** YOUR OBJECTIVE **
Whenever a line in the records below holds the string "agent", include it in the count, and state the number alone.

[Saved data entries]
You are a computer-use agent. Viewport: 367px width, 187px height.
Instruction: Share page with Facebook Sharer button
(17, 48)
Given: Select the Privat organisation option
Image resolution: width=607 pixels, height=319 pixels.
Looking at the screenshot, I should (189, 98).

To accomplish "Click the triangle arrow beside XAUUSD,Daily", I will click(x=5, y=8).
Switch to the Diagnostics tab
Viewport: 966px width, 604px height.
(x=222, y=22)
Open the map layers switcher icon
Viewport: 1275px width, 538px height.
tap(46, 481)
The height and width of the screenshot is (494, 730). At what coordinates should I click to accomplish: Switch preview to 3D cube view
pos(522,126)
--
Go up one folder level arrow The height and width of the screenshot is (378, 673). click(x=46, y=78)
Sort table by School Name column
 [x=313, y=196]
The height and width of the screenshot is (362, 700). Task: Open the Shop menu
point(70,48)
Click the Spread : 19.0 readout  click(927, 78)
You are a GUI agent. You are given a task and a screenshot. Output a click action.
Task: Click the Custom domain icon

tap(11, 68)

** TASK OUTPUT **
2